Prompt: Write out each line from the data below that includes the word "this".

Entries provided:
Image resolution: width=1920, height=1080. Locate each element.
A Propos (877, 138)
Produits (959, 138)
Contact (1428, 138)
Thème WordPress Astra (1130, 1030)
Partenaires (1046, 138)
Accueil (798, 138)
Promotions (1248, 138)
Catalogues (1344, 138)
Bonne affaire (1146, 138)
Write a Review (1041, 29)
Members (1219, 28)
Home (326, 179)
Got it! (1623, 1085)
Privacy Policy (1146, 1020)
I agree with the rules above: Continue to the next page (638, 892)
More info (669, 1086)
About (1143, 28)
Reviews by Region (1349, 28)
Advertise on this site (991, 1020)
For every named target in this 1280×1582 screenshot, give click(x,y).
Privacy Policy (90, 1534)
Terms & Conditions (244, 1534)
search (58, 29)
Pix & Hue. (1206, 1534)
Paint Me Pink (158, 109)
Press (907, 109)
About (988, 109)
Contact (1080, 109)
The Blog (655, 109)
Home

Exercise response:
Advertise on this site (991, 1020)
For every named target in this 1280×1582 screenshot, give click(x,y).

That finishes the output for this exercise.